If the Football Association hierarchy is honest with itself the best news it could hope for this morning is that John Terry releases a statement saying that, given the severity of the allegations against him, and the profile of this summer's Euro 2012 tournament, he is withdrawing from international football until the case is resolved in July.
The FA also knows there is precious little chance of Terry doing so. So, given his trial will not take place until after Euro 2012, the association has to take the lead and tell the England captain he must sit this one out until his case, over alleged racially abusive comments to Anton Ferdinand, is resolved.

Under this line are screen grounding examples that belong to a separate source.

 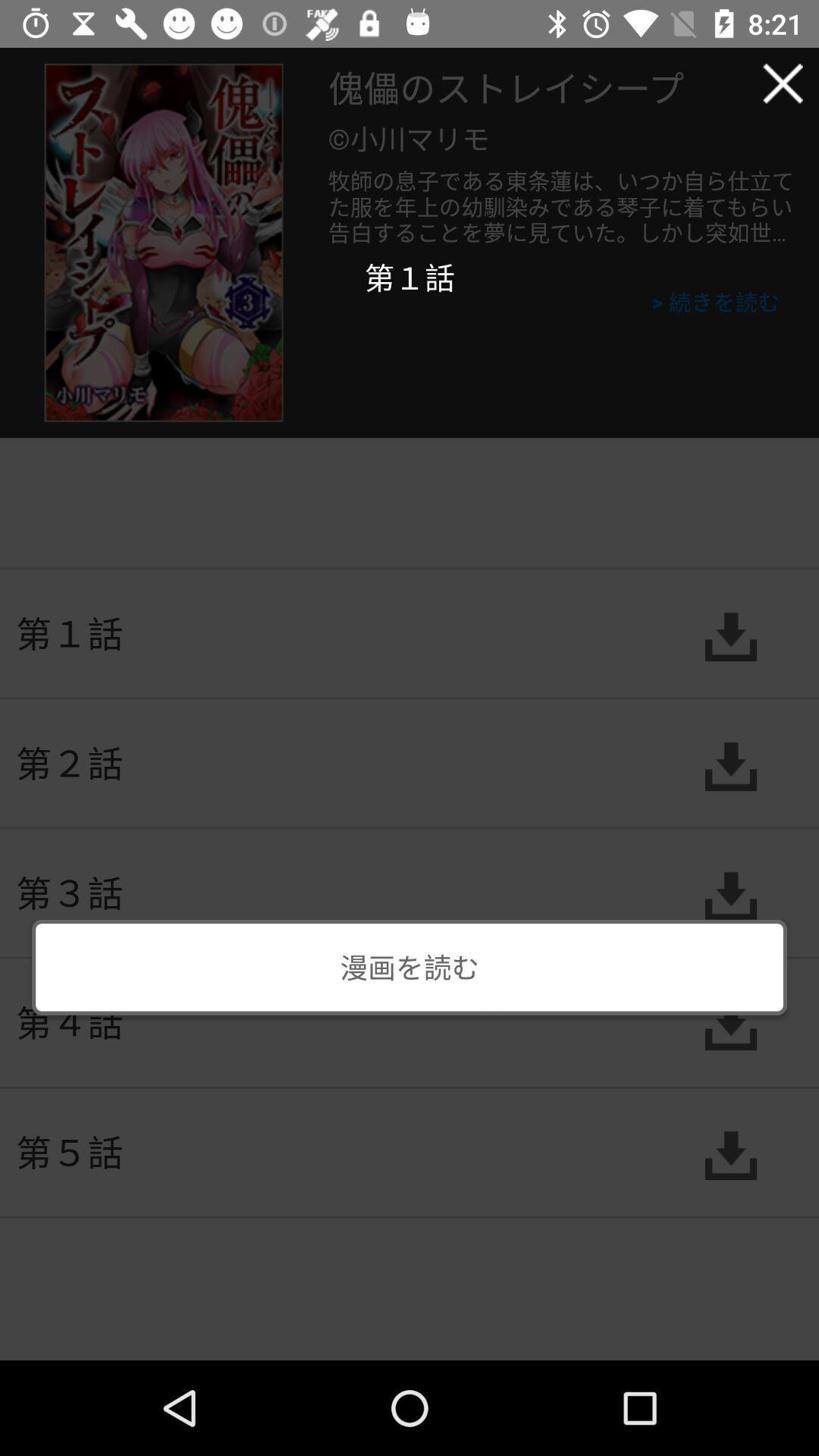 What do you see at coordinates (783, 83) in the screenshot?
I see `the item at the top right corner` at bounding box center [783, 83].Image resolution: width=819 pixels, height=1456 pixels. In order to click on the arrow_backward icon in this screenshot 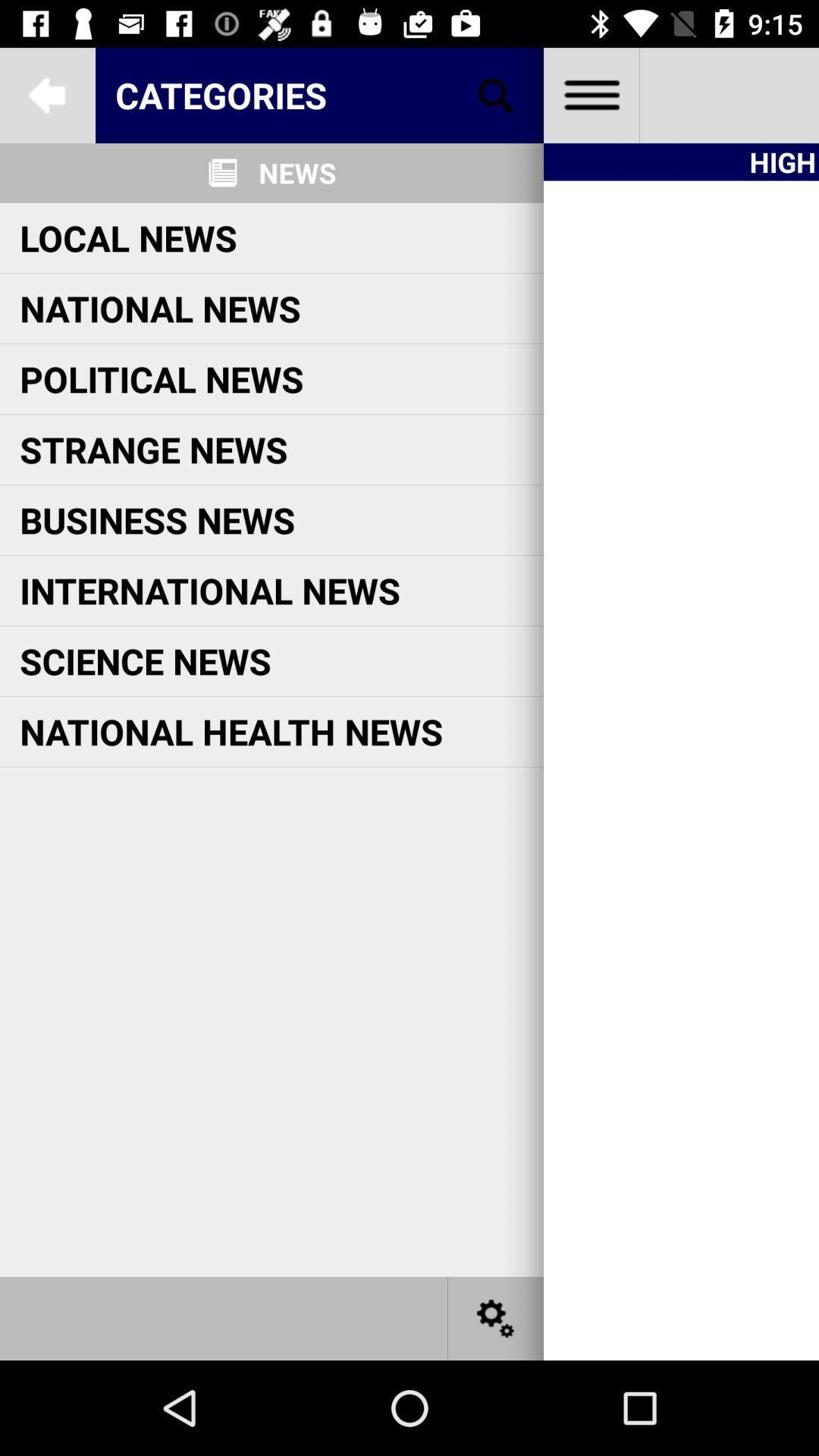, I will do `click(46, 94)`.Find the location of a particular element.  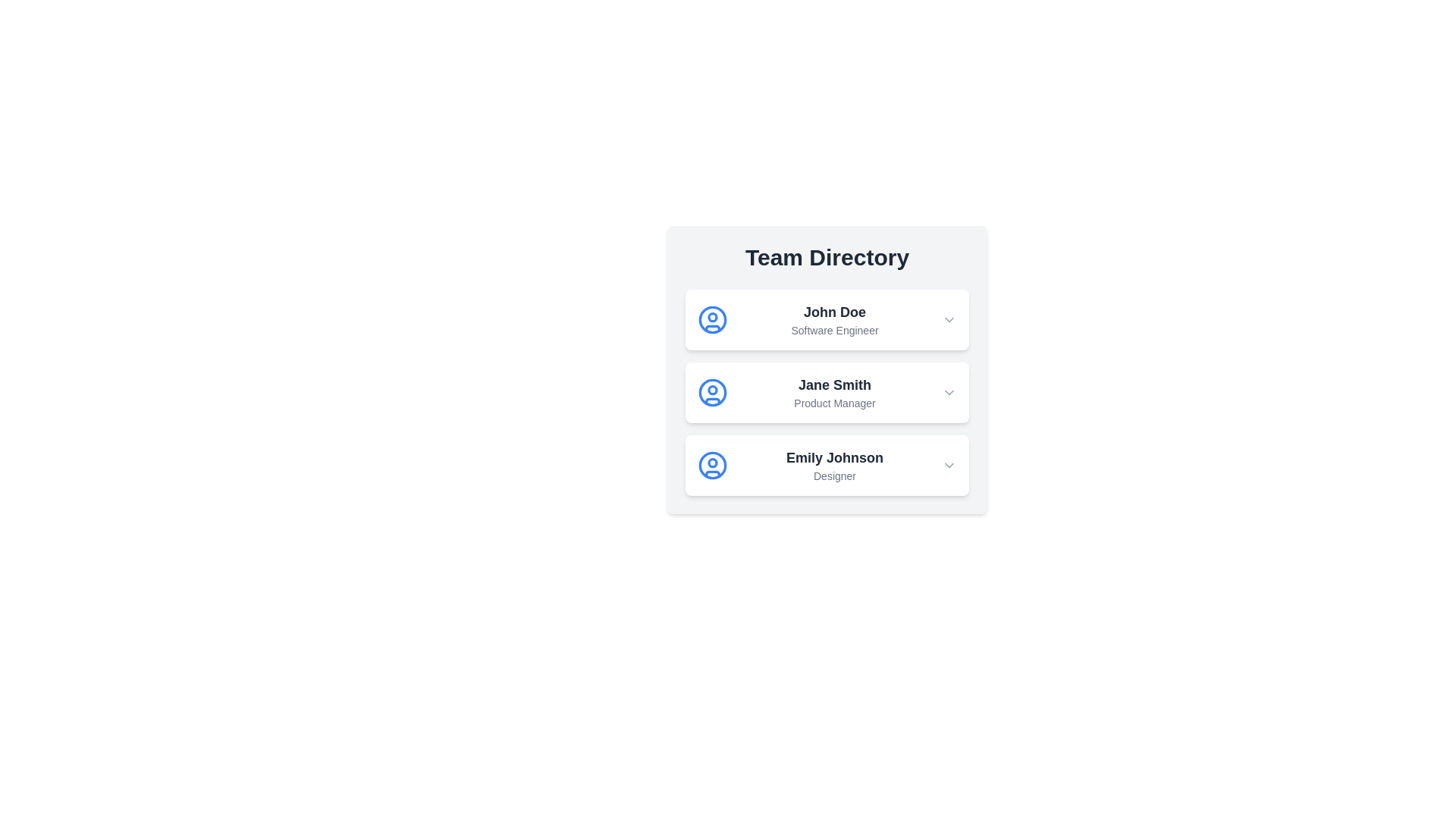

the user icon corresponding to Emily Johnson is located at coordinates (712, 464).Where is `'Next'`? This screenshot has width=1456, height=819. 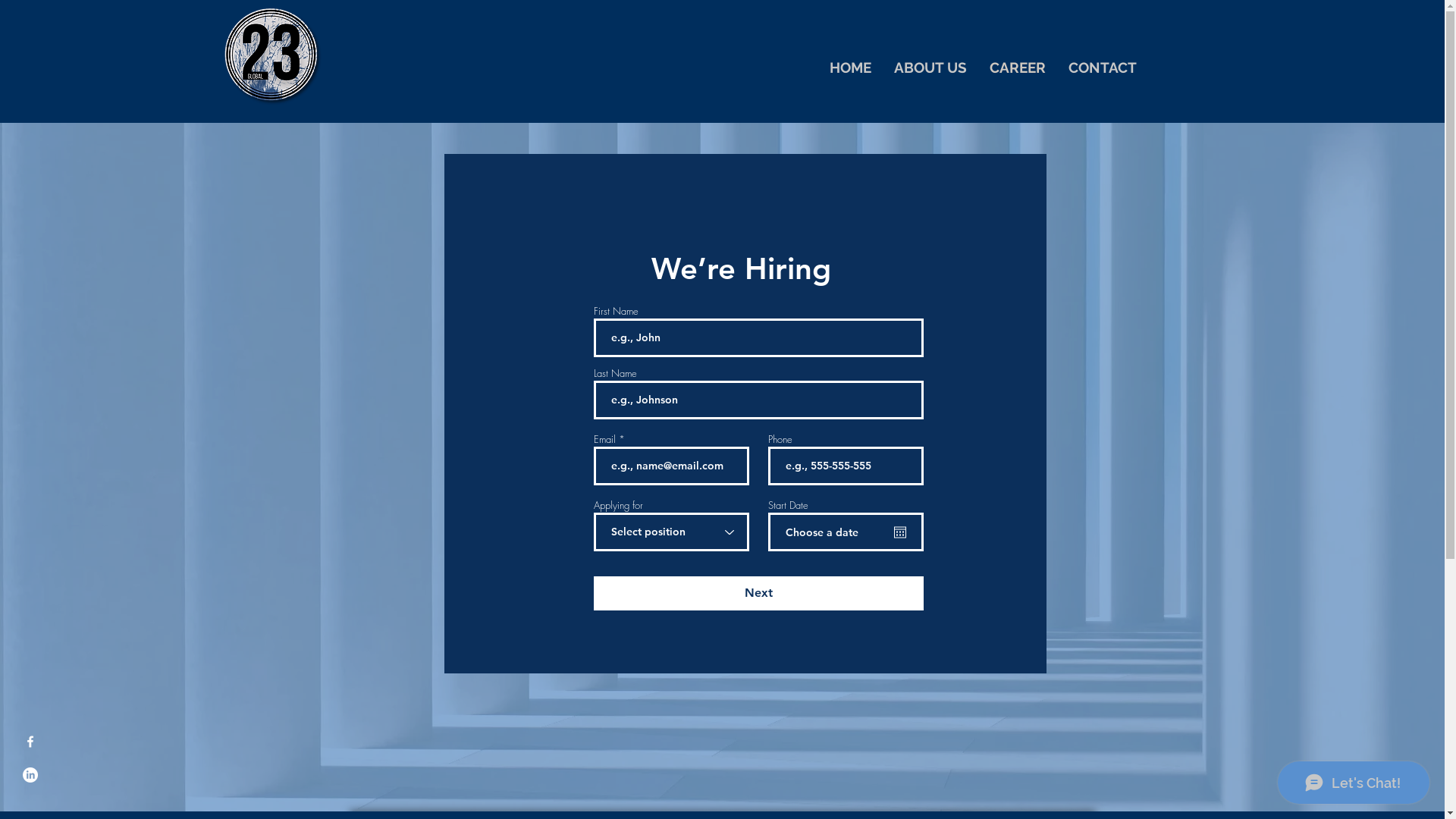
'Next' is located at coordinates (758, 592).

Yes, it is hard on a footballer who has 71 caps for his country and has a right to be considered innocent until proven otherwise. Yes, precedent will be thrown in the FA's face – not least, its current fragile position that it cannot deviate from its stance that the law must take its course first. Yes, the fact that it has switched its position from the friendly against Sweden in November, in which Terry played, will be cited.
By excluding Terry until the resolution of his case, the FA will ensure that, in some quarters, it will unleash upon itself a storm of criticism. But it is the right choice for the England team and the right choice, given the severity of the allegation.
There is no presumption of guilt or innocence either way in such a decision, simply the acknowledgement that this summer England have to try to win a tournament and to give themselves the best chance of doing so they have to divest themselves of the baggage of the serious allegations against Terry.
Unlike the Crown Prosecution Service, the FA does not have to build a legal case against Terry, it can just make a decision based on what it feels is best for the team. You want to talk about precedent? Then look no further than the first time that Fabio Capello sacked Terry as captain of England in January 2010.
Then, the England manager did not sit down Terry and his former friend Wayne Bridge and weigh up the rights and wrongs of Terry's alleged affair with Bridge's ex-partner Vanessa Perroncel. He did not conduct an in-depth investigation into who did what with whom and when. He made a straightforward decision that the circus surrounding Terry, largely in the media it should be said, had grown to a fever pitch and it had to be defused.
This time it is not simply the media whose interest is acute. In fact, compared to Bridgegate, the influence of Terry's fellow professionals this time has been felt much more profoundly. In Bridge's case, it was just Bridge himself who turned down a handshake. This time it was to be the whole Queen's Park Rangers team until the pre-match handshake was cancelled.
Should Terry be acquitted then he will rightly be given the platform to air his grievances at his treatment. It will no doubt be uncomfortable for the FA in the event of its excluding him from international duty in the interim. So be it. No one said that leadership was easy. This is a complex situation. There is no obvious option to take that will guarantee a smooth ride for the FA and Capello. But that does not mean there is not a right option. It has to make a decision on what it faces now.
This is a pivotal moment for English football. The allegations are simply too serious to ignore and until now the FA will have prayed for the case to be resolved in law before the summer's tournament. That has been the vain hope since the original incident with Ferdinand on 15 October. Unfortunately for the FA, that escape has passed it by.